In today’s environment of rising health care costs, more people are calling for improved clinical efficacy for prescription drugs for both routine and serious medical conditions. Take a routine condition, such as heartburn: the Medicare Part D Prescription Drug Program’s highest expenditure drug, Nexium ($2.5 billion in annual claims), is effective in just 5% of its prescription population — and many other popular drugs do not fare much better. Meanwhile, most cancer drugs extend mean survival in just 20-30% of late-stage patients by no more than 2-3 weeks — yet they cost tens of thousands of dollars per injection. We are paying a lot for drugs that are no better than sugar capsules.
One emerging idea to address this problem is to adopt more N-of-1 clinical trials, which focus on a single patient to establish a drug’s efficacy. This is a dramatically different model compared to the current standard of large population studies. Today, more researchers are acknowledging the shortcomings of large population studies that often fail to account for variability between patients. This failure is largely responsible for many drugs’ ineffectiveness.
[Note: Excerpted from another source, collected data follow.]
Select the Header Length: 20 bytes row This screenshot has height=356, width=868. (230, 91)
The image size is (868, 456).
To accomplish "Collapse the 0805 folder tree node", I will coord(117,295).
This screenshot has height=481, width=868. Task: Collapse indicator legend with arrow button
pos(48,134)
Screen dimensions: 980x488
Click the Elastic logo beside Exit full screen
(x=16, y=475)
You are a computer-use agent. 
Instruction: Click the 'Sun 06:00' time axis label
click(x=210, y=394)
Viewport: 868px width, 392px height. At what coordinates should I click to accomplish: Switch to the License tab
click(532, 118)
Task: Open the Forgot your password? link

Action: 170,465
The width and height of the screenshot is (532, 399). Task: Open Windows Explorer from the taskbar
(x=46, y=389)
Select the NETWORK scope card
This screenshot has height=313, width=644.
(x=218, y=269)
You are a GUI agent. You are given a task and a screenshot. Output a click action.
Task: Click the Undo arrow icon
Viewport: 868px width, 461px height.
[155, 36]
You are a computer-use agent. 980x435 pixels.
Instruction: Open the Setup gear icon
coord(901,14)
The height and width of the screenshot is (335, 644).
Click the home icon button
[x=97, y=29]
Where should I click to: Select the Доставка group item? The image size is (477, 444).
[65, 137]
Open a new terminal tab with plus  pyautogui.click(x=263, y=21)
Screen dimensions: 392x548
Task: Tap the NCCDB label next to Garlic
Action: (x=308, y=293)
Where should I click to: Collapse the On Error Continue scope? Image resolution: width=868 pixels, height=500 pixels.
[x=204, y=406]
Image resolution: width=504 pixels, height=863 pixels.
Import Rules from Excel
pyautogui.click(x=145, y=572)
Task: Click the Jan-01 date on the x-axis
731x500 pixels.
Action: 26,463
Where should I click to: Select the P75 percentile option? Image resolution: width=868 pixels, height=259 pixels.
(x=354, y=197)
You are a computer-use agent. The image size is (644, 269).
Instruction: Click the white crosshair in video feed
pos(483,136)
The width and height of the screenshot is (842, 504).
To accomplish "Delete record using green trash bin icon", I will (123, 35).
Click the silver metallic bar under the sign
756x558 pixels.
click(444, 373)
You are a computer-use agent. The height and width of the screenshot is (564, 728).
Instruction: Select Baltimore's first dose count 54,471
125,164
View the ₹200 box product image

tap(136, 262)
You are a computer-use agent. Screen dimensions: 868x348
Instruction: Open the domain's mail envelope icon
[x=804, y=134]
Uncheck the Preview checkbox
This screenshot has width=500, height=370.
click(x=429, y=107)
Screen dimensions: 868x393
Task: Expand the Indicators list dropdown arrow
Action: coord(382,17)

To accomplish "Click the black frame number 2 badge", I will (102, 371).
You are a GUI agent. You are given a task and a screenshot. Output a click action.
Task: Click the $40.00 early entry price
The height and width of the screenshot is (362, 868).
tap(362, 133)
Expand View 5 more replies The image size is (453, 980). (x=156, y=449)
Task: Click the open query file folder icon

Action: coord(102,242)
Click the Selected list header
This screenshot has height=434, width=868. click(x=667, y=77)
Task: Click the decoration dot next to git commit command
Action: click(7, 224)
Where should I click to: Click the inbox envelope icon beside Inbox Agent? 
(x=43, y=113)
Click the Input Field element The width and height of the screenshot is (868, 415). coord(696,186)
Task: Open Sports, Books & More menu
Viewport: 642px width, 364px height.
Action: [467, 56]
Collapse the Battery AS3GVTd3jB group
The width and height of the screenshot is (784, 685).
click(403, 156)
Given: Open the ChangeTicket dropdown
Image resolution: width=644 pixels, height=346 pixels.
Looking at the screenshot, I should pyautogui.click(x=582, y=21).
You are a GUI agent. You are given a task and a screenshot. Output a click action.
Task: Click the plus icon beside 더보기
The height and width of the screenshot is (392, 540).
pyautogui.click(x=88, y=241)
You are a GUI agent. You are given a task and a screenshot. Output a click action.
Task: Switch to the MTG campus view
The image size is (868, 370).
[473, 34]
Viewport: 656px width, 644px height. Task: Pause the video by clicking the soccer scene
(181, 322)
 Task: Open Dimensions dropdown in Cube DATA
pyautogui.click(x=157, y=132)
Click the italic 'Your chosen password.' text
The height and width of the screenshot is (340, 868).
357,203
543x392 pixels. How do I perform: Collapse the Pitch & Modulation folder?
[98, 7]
N-of-1 trials might be the most direct approach to address the variability issue. In these trials, a drug is tested on the patient to identify specific characteristics, such as the correct dosage, genetic profile requirements for the drug to be effective, possible causes of side effects, and the thresholds of disease onset. Then, the data collected from these single-patient trials can be analyzed together to identify new correlations within patient population as to who may benefit from the drug, provided that they show similar genetic and physiological profiles.
The idea of N-of-1 trials is potentially disruptive, because they are potentially more affordable, accessible, and effective: N-of-1 trials could make drugs more affordable by significantly reducing wasteful drug use among patients lacking the right profile for the drug. They could also reduce cost of drug development by eliminating some of the need for large-scale population studies. And certainly, the efficacy of drugs will improve as the trial data improve target patient selection. However, the current description of N-of-1 trials falls short on explaining how to improve patient targeting and efficacy, while increasing access. While the model implies that we need to narrow the usage of many drugs, what steps do we need to take to broaden access?
In a previous post, we shared the idea of a “bench-to-bedside-to-bench” (B2B2B) model for clinical research. N-of-1 trials can improve our ability to identify patients who will benefit from a particular drug, and they can also increase access by helping us design more broadly effective classes of drugs (new drug variants or combinations) — but only if we commit to using the data gathered from small trials to improve our understanding of disease pathways and mechanisms.
For many infectious diseases, we can create a detailed map of how a particular antigen can lead the disease progression in a healthy host. But, for systemic diseases, many of which are chronic, our mapping capabilities must improve. Today, despite an advanced understanding of many disease pathways, our understanding of other questions — what causes chronic diseases? how do chronic diseases progress over time? how do chronic diseases affect systemic interdependencies? — remains poor. In order to conquer growing epidemics, such as type-2 diabetes, neurological disorders, and auto-immune diseases, we not only need better patient targeting tools but also better disease models. This is the final piece that will unlock access and efficacy.
The current system of clinical trials is simply not cutting it. Therefore, we welcome the growing voices of innovative researchers seeking to break away from tradition to test new approaches that better address the health issues of the 21st century.